◆ Exercise requirements:
Print each entry verbatim.

····················

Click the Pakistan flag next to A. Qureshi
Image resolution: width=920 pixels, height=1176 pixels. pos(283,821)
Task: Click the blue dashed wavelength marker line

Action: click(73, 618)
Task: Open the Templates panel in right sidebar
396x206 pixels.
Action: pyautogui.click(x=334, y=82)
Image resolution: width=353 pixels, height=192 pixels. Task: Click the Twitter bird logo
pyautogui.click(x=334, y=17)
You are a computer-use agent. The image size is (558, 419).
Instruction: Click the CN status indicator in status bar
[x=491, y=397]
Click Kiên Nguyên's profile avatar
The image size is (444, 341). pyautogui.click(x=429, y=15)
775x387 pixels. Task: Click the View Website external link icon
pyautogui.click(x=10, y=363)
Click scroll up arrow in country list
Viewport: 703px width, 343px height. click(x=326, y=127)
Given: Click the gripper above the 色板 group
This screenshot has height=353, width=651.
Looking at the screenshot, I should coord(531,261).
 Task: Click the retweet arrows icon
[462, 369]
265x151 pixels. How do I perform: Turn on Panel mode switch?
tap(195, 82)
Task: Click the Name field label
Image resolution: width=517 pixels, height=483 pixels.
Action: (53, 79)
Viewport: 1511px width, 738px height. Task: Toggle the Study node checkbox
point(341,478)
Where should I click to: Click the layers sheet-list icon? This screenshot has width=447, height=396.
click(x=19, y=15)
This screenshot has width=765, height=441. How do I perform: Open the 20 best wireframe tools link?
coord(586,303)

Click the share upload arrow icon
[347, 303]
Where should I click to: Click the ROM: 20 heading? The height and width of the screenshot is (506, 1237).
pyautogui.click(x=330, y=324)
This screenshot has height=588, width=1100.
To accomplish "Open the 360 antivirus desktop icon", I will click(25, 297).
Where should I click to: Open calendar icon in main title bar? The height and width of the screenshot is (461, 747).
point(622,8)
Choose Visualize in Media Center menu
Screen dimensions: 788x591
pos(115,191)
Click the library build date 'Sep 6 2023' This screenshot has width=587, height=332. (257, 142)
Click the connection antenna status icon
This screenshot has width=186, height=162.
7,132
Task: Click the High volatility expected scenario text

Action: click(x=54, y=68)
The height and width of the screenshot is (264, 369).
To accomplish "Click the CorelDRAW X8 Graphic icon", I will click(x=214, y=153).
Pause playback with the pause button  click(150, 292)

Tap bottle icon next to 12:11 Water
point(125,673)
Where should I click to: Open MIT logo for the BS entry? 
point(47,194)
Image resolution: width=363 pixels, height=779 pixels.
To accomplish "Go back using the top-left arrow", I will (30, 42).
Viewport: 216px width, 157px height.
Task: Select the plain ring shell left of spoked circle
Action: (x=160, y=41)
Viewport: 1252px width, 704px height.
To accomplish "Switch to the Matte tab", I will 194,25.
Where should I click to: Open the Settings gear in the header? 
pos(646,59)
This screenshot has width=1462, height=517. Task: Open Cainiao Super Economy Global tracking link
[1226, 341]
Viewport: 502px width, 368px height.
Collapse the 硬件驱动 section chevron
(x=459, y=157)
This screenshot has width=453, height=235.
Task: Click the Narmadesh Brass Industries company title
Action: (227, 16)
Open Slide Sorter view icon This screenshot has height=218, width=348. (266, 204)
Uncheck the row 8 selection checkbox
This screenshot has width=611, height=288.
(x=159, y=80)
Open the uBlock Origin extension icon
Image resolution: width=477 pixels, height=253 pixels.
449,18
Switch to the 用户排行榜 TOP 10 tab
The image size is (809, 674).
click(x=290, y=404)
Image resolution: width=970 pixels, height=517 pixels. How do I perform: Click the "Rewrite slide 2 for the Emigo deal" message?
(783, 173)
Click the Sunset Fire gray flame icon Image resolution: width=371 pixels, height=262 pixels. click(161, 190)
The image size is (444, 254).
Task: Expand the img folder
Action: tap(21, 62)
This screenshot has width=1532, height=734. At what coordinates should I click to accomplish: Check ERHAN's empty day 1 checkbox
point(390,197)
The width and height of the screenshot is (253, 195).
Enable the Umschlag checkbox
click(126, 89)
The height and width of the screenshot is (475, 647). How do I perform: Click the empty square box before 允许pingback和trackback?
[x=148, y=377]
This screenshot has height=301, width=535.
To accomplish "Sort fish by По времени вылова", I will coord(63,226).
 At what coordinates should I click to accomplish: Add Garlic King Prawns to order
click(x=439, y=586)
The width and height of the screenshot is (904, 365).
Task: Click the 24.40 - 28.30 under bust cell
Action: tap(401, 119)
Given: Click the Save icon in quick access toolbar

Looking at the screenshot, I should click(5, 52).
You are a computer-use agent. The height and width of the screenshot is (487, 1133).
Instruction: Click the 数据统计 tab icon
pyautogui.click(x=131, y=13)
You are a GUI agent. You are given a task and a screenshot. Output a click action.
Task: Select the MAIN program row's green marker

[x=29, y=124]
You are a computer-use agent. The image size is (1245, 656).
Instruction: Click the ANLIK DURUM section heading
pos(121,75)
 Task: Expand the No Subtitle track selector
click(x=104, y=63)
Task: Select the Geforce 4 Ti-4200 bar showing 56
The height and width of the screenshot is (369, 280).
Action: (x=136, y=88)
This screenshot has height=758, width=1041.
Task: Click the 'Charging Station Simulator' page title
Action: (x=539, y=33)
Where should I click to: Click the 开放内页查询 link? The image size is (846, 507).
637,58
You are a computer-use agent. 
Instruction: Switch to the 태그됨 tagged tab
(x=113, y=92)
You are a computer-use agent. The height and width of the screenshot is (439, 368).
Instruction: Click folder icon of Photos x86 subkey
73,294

····················

◆ Task answer:
Click the Pakistan flag next to A. Qureshi
Image resolution: width=920 pixels, height=1176 pixels. pos(283,821)
Task: Click the blue dashed wavelength marker line

Action: click(73, 618)
Task: Open the Templates panel in right sidebar
396x206 pixels.
Action: pyautogui.click(x=334, y=82)
Image resolution: width=353 pixels, height=192 pixels. Task: Click the Twitter bird logo
pyautogui.click(x=334, y=17)
You are a computer-use agent. The image size is (558, 419).
Instruction: Click the CN status indicator in status bar
[x=491, y=397]
Click Kiên Nguyên's profile avatar
The image size is (444, 341). pyautogui.click(x=429, y=15)
775x387 pixels. Task: Click the View Website external link icon
pyautogui.click(x=10, y=363)
Click scroll up arrow in country list
Viewport: 703px width, 343px height. click(x=326, y=127)
Given: Click the gripper above the 色板 group
This screenshot has height=353, width=651.
Looking at the screenshot, I should coord(531,261).
 Task: Click the retweet arrows icon
[462, 369]
265x151 pixels. How do I perform: Turn on Panel mode switch?
tap(195, 82)
Task: Click the Name field label
Image resolution: width=517 pixels, height=483 pixels.
Action: (53, 79)
Viewport: 1511px width, 738px height. Task: Toggle the Study node checkbox
point(341,478)
Where should I click to: Click the layers sheet-list icon? This screenshot has width=447, height=396.
click(x=19, y=15)
This screenshot has width=765, height=441. How do I perform: Open the 20 best wireframe tools link?
coord(586,303)

Click the share upload arrow icon
[347, 303]
Where should I click to: Click the ROM: 20 heading? The height and width of the screenshot is (506, 1237).
pyautogui.click(x=330, y=324)
This screenshot has height=588, width=1100.
To accomplish "Open the 360 antivirus desktop icon", I will click(25, 297).
Where should I click to: Open calendar icon in main title bar? The height and width of the screenshot is (461, 747).
point(622,8)
Choose Visualize in Media Center menu
Screen dimensions: 788x591
pos(115,191)
Click the library build date 'Sep 6 2023' This screenshot has width=587, height=332. (257, 142)
Click the connection antenna status icon
This screenshot has width=186, height=162.
7,132
Task: Click the High volatility expected scenario text

Action: click(x=54, y=68)
The height and width of the screenshot is (264, 369).
To accomplish "Click the CorelDRAW X8 Graphic icon", I will click(x=214, y=153).
Pause playback with the pause button  click(150, 292)

Tap bottle icon next to 12:11 Water
point(125,673)
Where should I click to: Open MIT logo for the BS entry? 
point(47,194)
Image resolution: width=363 pixels, height=779 pixels.
To accomplish "Go back using the top-left arrow", I will (30, 42).
Viewport: 216px width, 157px height.
Task: Select the plain ring shell left of spoked circle
Action: (x=160, y=41)
Viewport: 1252px width, 704px height.
To accomplish "Switch to the Matte tab", I will 194,25.
Where should I click to: Open the Settings gear in the header? 
pos(646,59)
This screenshot has width=1462, height=517. Task: Open Cainiao Super Economy Global tracking link
[1226, 341]
Viewport: 502px width, 368px height.
Collapse the 硬件驱动 section chevron
(x=459, y=157)
This screenshot has width=453, height=235.
Task: Click the Narmadesh Brass Industries company title
Action: (227, 16)
Open Slide Sorter view icon This screenshot has height=218, width=348. (266, 204)
Uncheck the row 8 selection checkbox
This screenshot has width=611, height=288.
(x=159, y=80)
Open the uBlock Origin extension icon
Image resolution: width=477 pixels, height=253 pixels.
449,18
Switch to the 用户排行榜 TOP 10 tab
The image size is (809, 674).
click(x=290, y=404)
Image resolution: width=970 pixels, height=517 pixels. How do I perform: Click the "Rewrite slide 2 for the Emigo deal" message?
(783, 173)
Click the Sunset Fire gray flame icon Image resolution: width=371 pixels, height=262 pixels. click(161, 190)
The image size is (444, 254).
Task: Expand the img folder
Action: tap(21, 62)
This screenshot has width=1532, height=734. At what coordinates should I click to accomplish: Check ERHAN's empty day 1 checkbox
point(390,197)
The width and height of the screenshot is (253, 195).
Enable the Umschlag checkbox
click(126, 89)
The height and width of the screenshot is (475, 647). How do I perform: Click the empty square box before 允许pingback和trackback?
[x=148, y=377]
This screenshot has height=301, width=535.
To accomplish "Sort fish by По времени вылова", I will coord(63,226).
 At what coordinates should I click to accomplish: Add Garlic King Prawns to order
click(x=439, y=586)
The width and height of the screenshot is (904, 365).
Task: Click the 24.40 - 28.30 under bust cell
Action: tap(401, 119)
Given: Click the Save icon in quick access toolbar

Looking at the screenshot, I should click(5, 52).
You are a computer-use agent. The height and width of the screenshot is (487, 1133).
Instruction: Click the 数据统计 tab icon
pyautogui.click(x=131, y=13)
You are a GUI agent. You are given a task and a screenshot. Output a click action.
Task: Select the MAIN program row's green marker

[x=29, y=124]
You are a computer-use agent. The image size is (1245, 656).
Instruction: Click the ANLIK DURUM section heading
pos(121,75)
 Task: Expand the No Subtitle track selector
click(x=104, y=63)
Task: Select the Geforce 4 Ti-4200 bar showing 56
The height and width of the screenshot is (369, 280).
Action: (x=136, y=88)
This screenshot has height=758, width=1041.
Task: Click the 'Charging Station Simulator' page title
Action: (x=539, y=33)
Where should I click to: Click the 开放内页查询 link? The image size is (846, 507).
637,58
You are a computer-use agent. 
Instruction: Switch to the 태그됨 tagged tab
(x=113, y=92)
You are a computer-use agent. The height and width of the screenshot is (439, 368).
Instruction: Click folder icon of Photos x86 subkey
73,294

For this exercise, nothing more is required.